The variables are defined in /srv/private/ansible/vars.yml (private git checkout on batcave).

  • IBM Cloud access

    The {{ ibmcloud_token_file }} file is created on copr-backend to allow spawning VMs in IBM Cloud (by Resalloc). It is defined by secret variable {{ copr_cloud_ibm_token }}.

    Rotate: In web-UI, go to “Manage”, then “Access (IAM)” then “My IBM Cloud API keys” and “Create +” a new key. Run playbook against both production and staging Backend, and remove the old one.

  • AWS Cloud access

    There are two secret variables, {{ copr_aws_access_key_id }} and {{ copr_aws_secret_access_key }} which we use to templatize the $HOME/.aws/config files.

    Rotate:

    1. aws --profile fedora-copr iam create-access-key
2. run playbook against both {prod,dev} backend
3. aws --profile fedora-copr iam delete-access-key --access-key-id <old_id>

  • OSUOSL (OpenStack) access

    There’s {{ copr_openstack_osuosl_org_password }} used in rc-osuosl.sh.j2 template.
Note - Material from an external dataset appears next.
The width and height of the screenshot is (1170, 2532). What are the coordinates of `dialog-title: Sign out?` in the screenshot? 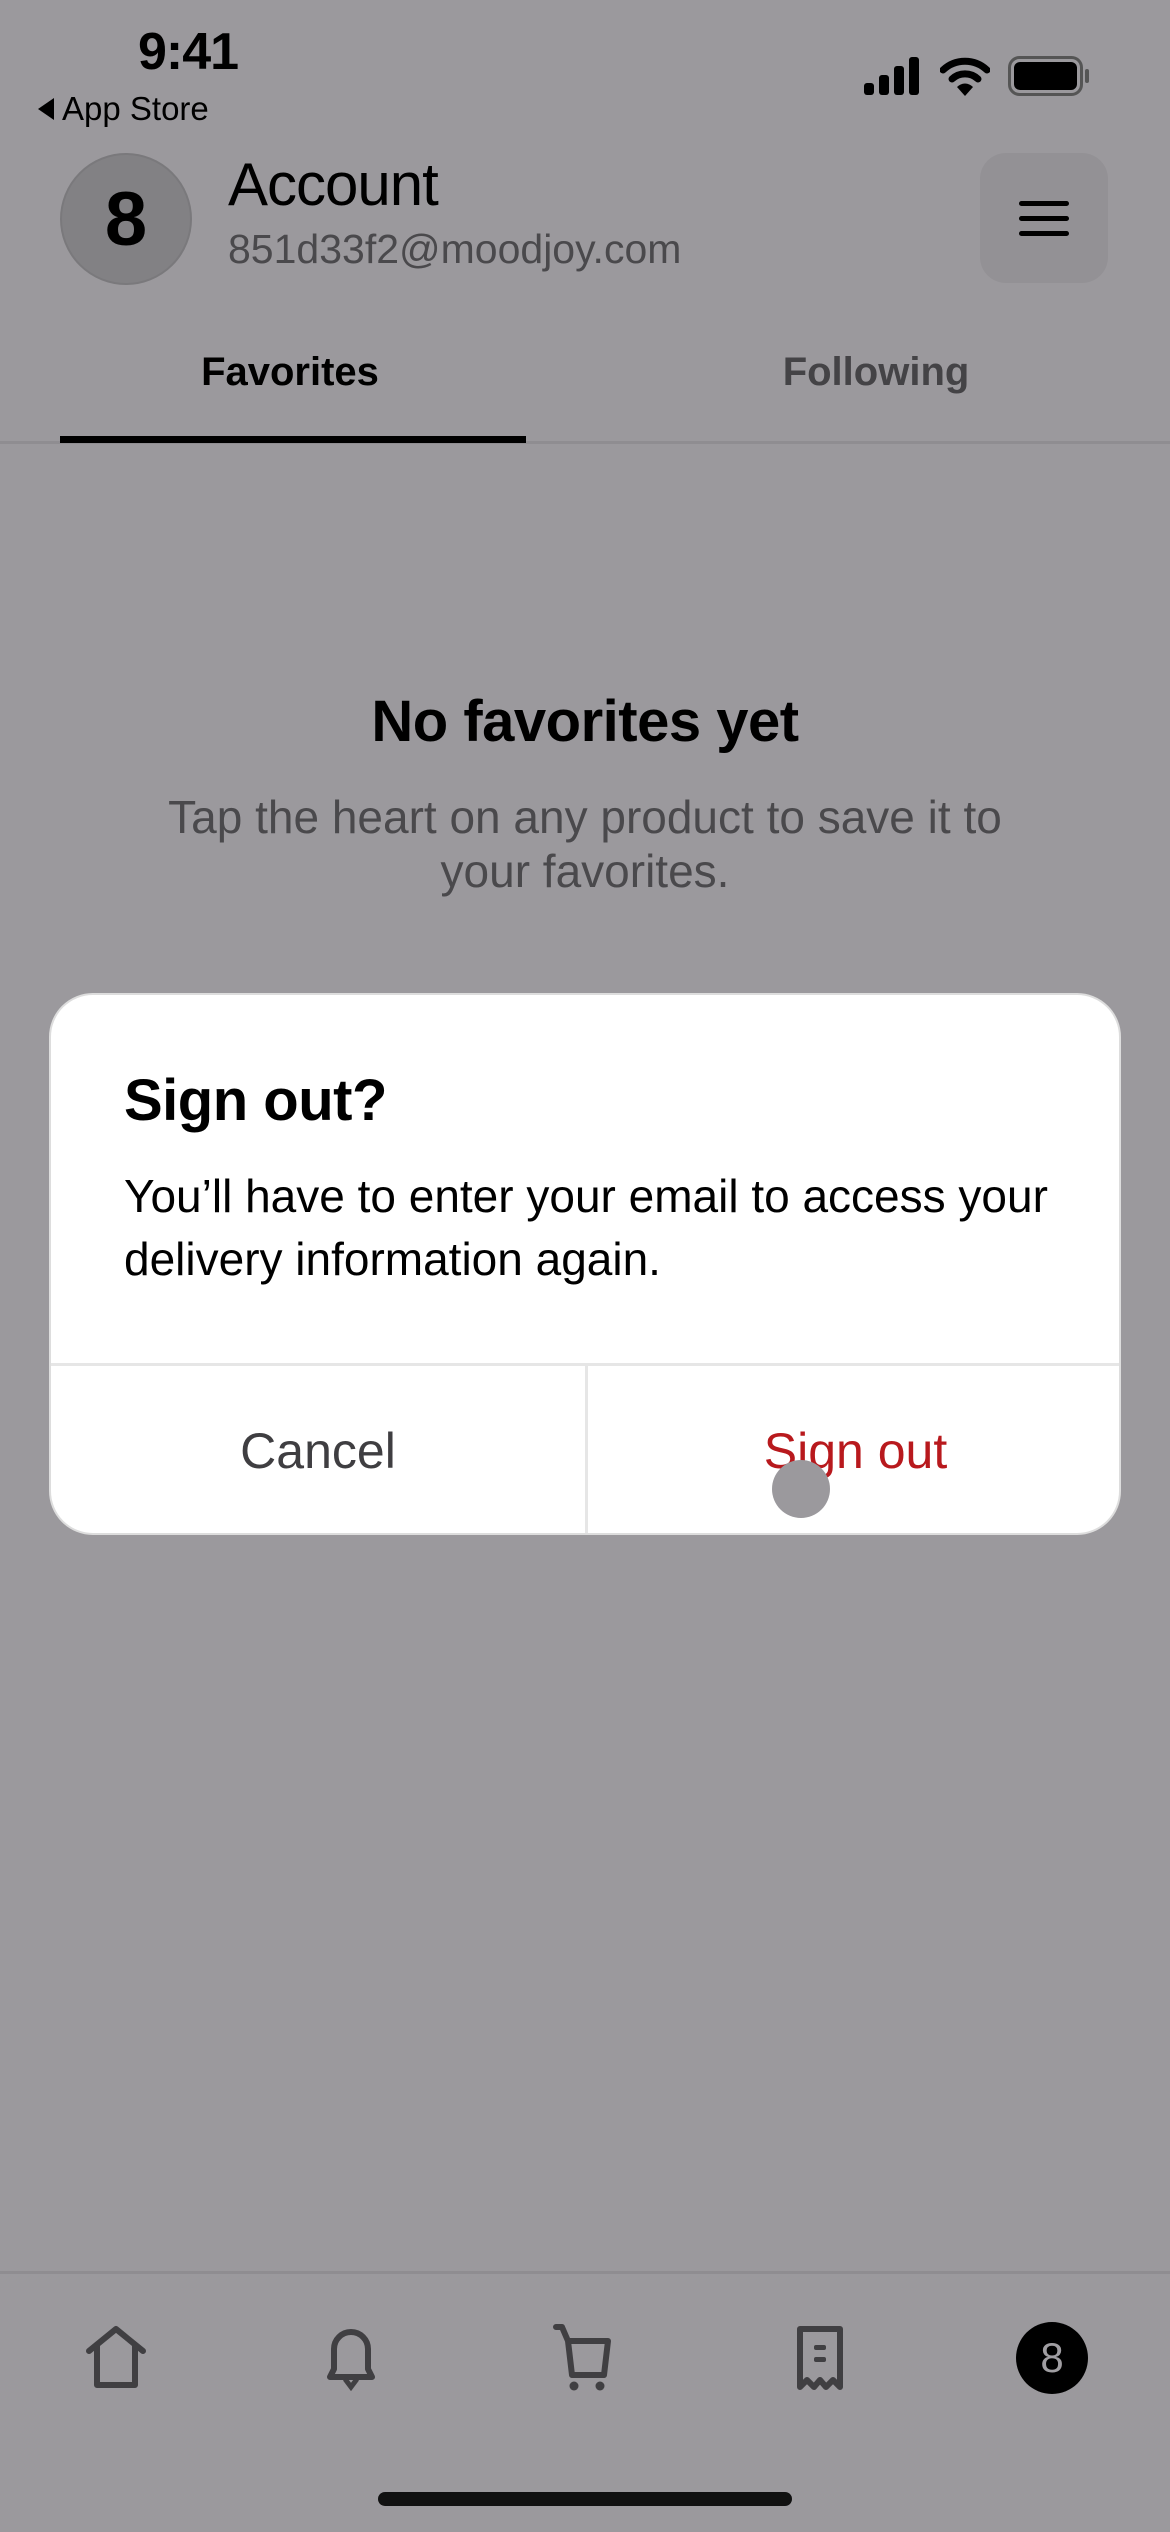 It's located at (256, 1100).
    Rotate:: TODO. We are using name+password but we should start using some API token (once OSUOSL OpenStack allows us to visit /identity/application_credentials/ URL).

    Warning

    There’s no time to distribute the credential to private.git, and run playbooks. This change has an immediate effect; so it is better to open the /var/lib/resallocserver/provision/.rc-osuosl.sh on copr-backend in advance in terminal so you can modify the file as quickly as possible.

    Just go to the top-right corner of web-console, hit the coprteam acount icon, then go to Settings, and Change Password. Then run the backend playbook.

  • Copr FE/BE Token

    There’s the {{ copr_backend_password }} secret variable that is used on several places. It is used for Frontend <-> Backend <-> DistGit authentication

    Rotate by just changing the credential, and then running frontend, backend and distgit playbooks.

Secret files

  • SSH Key to builders

    There’s the {{ private }}/files/copr/buildsys.priv file on Batcave. This is the private key that we use to control our builders (running build commands from Backend on Builders).

    Rotate TODO Unfortunately, we overuse it on too many places. Both copr and resalloc users on copr-backend use it. copr user to perform the remote builds, resalloc to prepare VMs (remote “root” access) and to actually start machines on hypervisors (virsh over ssh). This deserves a split to multiple keys to simplify the rotation work.

  • SSL Keys using letsencrypt

    For copr backend, we “backup” our currently issued LetsEncrypt certificates and keys on Batcave, this is to simplify our life while migrating the Backend role from one infrastructure machine to another (moving from Fedora N to Fedora N+2 typically. These files are not stored in ansible-private.git though.

  • Private key for Keygen

    There’s the {{ private }}/files/copr/keygen/backup_key.asc file, the main private key for Fedora Copr keygen.

    Rotate: TODO: We should probably start using sub-keys to ease rotation.

Rotation instructions

  1. Go through all the secret variables and files mentioned above and rotate them.

  2. Take a look at the Bitwarden acount and rotate all credentials there, each entry should self-document itself.

  3. Revise the membership in the groups above.